It is a real jar. I don't know what is a fake jar, anyway...
Example: I exported a sketch named Hearts with Processing 1.5.1. I got an application.windows folder (I don't need the other modes). Inside, there is Hearts.exe, which I can ignore now. And two folders: source, with textual files, and lib. In the later, I have a Hearts.jar, a core.jar (Processing itself) and a text file with command line arguments in it. You can have more files if you used libraries, files, etc.
If I open a command line in the lib folder, I just type
java -cp Hearts.jar;core.jar Hearts and I have my sketch launched. This line can work almost on any system (on Linux, you have to replace the semi-colon with a colon). Here, you have a portable application (as long as Java is installed on the system, and the java exe is on the path).

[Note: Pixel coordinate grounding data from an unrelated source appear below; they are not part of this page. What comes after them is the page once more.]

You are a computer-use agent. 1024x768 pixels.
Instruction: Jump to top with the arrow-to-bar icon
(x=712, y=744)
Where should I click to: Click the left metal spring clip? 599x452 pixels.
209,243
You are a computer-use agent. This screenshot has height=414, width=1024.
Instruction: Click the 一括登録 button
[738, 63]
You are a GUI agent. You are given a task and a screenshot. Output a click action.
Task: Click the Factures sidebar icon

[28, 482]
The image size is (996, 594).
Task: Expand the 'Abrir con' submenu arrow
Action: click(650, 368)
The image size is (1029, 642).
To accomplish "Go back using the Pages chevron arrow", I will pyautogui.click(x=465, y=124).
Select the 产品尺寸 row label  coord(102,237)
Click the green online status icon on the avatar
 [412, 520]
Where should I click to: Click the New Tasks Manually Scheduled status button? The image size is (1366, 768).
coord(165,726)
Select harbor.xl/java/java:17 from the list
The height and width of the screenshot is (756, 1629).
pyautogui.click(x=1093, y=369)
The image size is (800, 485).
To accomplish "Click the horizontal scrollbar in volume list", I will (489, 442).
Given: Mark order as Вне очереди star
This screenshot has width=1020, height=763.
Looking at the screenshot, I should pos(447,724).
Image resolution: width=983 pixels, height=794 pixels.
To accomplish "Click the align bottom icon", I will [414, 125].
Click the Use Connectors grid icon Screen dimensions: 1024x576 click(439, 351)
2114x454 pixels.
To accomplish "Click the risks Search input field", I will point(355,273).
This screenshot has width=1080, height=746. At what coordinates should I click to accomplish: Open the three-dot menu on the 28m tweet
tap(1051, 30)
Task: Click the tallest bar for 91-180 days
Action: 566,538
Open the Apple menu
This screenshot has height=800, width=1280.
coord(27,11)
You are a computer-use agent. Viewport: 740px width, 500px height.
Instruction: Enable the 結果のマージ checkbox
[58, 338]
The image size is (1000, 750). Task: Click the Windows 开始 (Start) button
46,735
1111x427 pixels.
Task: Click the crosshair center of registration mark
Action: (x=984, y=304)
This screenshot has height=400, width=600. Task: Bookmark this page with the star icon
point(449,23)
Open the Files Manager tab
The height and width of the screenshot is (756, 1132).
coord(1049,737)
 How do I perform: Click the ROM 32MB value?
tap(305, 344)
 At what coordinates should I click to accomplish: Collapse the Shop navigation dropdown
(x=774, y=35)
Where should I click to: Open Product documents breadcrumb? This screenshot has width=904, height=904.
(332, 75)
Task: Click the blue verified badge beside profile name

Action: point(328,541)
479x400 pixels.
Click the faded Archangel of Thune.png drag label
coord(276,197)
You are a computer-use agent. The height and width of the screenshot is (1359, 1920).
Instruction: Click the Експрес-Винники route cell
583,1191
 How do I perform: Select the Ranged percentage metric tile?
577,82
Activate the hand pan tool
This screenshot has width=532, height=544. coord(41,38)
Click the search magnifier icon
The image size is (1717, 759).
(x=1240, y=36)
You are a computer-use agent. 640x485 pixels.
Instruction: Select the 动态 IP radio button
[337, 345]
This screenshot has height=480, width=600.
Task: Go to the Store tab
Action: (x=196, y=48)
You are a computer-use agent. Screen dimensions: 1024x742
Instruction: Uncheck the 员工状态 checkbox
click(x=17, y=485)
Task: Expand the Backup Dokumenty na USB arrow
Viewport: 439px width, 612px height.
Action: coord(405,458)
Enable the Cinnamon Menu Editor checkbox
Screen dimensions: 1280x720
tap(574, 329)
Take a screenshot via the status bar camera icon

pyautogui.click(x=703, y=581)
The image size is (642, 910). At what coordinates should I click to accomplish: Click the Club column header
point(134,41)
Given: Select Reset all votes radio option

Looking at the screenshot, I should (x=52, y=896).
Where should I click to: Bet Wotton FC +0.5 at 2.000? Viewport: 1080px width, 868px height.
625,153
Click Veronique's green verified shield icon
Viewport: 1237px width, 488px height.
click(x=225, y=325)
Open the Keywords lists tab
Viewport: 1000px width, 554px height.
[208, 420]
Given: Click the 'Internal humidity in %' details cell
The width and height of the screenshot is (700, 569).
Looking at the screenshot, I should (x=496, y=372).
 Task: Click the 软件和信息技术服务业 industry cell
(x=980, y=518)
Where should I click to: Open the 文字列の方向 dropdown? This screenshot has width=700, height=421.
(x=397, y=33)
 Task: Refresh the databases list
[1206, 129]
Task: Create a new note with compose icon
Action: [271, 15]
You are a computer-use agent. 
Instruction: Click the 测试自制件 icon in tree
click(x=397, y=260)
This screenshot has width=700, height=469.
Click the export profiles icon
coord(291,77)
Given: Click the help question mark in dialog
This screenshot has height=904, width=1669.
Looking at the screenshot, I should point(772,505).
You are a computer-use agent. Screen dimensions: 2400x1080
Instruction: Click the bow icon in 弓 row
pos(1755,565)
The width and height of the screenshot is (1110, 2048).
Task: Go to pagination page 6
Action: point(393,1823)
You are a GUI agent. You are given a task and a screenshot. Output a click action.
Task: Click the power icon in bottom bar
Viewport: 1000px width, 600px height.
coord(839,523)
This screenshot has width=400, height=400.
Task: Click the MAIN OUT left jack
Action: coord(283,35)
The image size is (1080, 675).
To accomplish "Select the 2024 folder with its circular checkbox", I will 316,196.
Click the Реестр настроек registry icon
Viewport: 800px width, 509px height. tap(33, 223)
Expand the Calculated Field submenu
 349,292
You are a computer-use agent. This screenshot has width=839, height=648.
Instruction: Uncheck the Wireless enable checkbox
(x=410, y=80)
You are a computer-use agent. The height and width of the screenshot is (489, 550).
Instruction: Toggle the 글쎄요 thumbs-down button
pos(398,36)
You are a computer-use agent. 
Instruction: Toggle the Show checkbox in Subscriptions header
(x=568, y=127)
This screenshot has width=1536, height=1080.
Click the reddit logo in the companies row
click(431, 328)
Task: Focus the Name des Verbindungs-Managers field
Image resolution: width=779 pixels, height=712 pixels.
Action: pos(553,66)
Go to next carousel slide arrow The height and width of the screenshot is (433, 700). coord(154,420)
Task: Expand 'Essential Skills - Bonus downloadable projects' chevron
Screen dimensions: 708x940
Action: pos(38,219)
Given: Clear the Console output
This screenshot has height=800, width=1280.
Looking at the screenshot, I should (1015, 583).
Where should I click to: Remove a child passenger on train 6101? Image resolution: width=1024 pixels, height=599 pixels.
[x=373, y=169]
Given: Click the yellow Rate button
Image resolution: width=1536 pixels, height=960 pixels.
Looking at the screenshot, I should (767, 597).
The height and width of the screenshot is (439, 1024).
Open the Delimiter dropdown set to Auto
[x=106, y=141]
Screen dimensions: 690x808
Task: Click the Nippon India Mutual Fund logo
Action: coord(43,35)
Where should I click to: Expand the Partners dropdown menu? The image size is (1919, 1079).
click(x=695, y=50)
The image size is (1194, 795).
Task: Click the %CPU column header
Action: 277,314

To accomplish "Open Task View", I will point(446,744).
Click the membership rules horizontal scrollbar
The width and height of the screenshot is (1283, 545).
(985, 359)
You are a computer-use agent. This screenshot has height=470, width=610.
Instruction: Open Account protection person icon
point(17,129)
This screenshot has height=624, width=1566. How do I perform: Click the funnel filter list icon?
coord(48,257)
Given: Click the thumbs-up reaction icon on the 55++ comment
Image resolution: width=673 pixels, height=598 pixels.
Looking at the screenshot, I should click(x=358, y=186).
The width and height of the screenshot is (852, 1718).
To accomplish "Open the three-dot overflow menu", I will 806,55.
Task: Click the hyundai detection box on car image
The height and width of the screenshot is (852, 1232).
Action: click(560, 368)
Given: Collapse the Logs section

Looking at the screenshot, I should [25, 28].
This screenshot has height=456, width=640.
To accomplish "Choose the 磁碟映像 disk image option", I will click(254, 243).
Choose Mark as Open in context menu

Bonus: with your favorite archive manager, unzip both jars. Yes, they are just plain zip files. Start with core.jar, then Hearts.jar (or whatever you named it). You will probably be asked if you want to overwrite MANIFEST.MF. Say yes.
You end with some .class files (or only one for a simple sketch), a META-INF folder and a processing one. Select them, then zip them back.
I use 7-Zip, I can select the jar in the Windows Explorer and in the context menu, I can choose 7-Zip > Extract Here twice, then on the said files, 7-Zip > Add to "lib.zip".
I renamed the resulting file to ProcessingHearts.jar, for example.
I can then run it with:
java -jar ProcessingHearts.jar
Only one jar, the same command line to launch it on all systems, all is nice!